O Come, O Come, Emmanuel

Here's Part II of the Cambridge trip: Emmanuel College. It was founded as a training college for Protestant preachers in 1584, and was all-male until 1979. It is comprised of several attached courtyards. Below is a photo of the front courtyard. Only professors, or "fellows" as they are called at Cambridge, are allowed to walk on the lawn. Everyone else has to walk around the outer walkways.

Here is one of the adjoining courtyards. The building on the left is dorm rooms, and the one on the right, that you can just see the corner of, is the library. Excepting the front courtyard, the courtyards at Emmanuel are all filled with hedge mazes and such, all organized and trimmed in traditional Tudor fashion, complete with herb gardens between the rows.

The dining hall. And to think I put up with Prentiss for two years. Not fair.

The hall is actually much longer than the picture shows, but I was forced to crop a lot of it in an effort to make my very cock-eyed photo somewhat straighter. The profs sit at the top table and get waited on.
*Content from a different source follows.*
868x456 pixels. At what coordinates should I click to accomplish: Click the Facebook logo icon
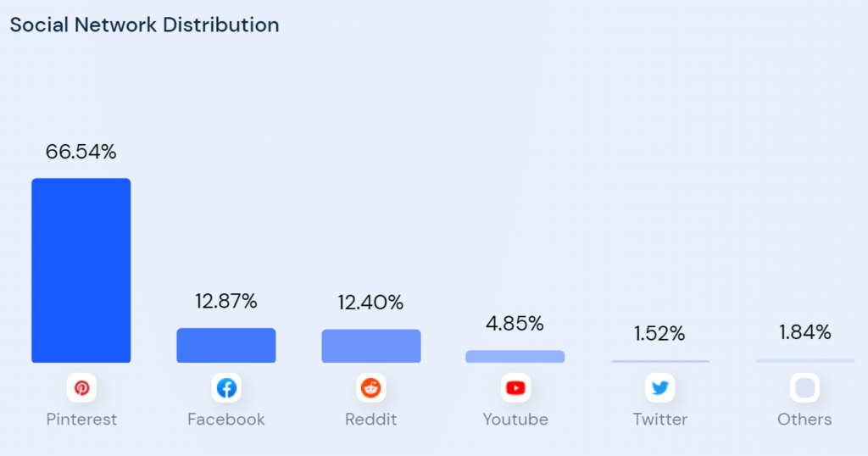pyautogui.click(x=226, y=388)
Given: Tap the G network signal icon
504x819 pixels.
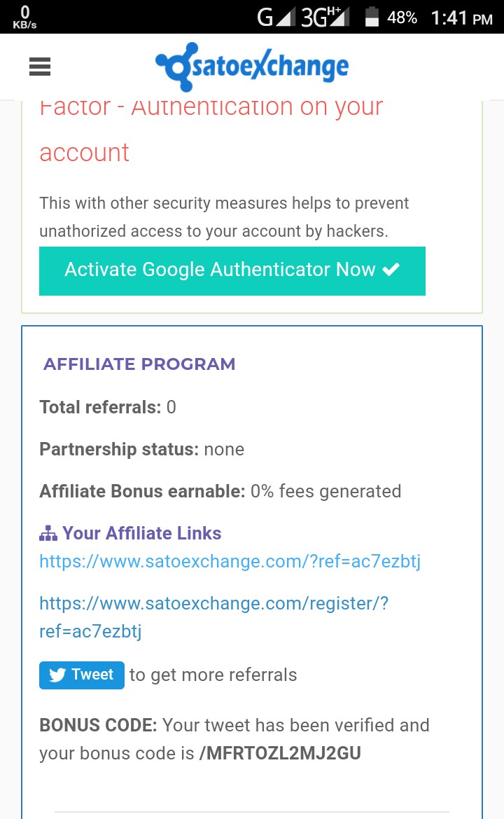Looking at the screenshot, I should pos(274,17).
The college chapel. The pews are built facing inward rather than forward to signify that this is an academic setting, not just a religious one.


Close-up of one of the stained glass windows in the chapel. Each of the windows depicts two people of great import who either attended or taught at Emmanuel College. Here we have Lawrence Chaderton, right, who was the first headmaster of Emmanuel. The current headmaster is Lord Wilson, Baron of Dinton. To the left is John Harvard (as in Harvard University, the U.S.'s oldest university), who was a student here. In the top right-hand corner of his picture is a ship, to signify his crossing the Atlantic to the New World and setting up Harvard University.


This is John Harvard's dorm building. As in the one he lived in, not one that's named after him. Yeah.


Part of the grounds in back of the college. The pond used to be stocked with fish, and the priests- and monks-in-training would catch fish as part of their dinners.

On the far left-hand side of the photo is the requisite Ugly Modern Sculpture that it seems no beautiful college can be without. And I thought it was just Whitman that had a hideous artwork problem.


All in all, though, a lovely Cambridge college--and one of many!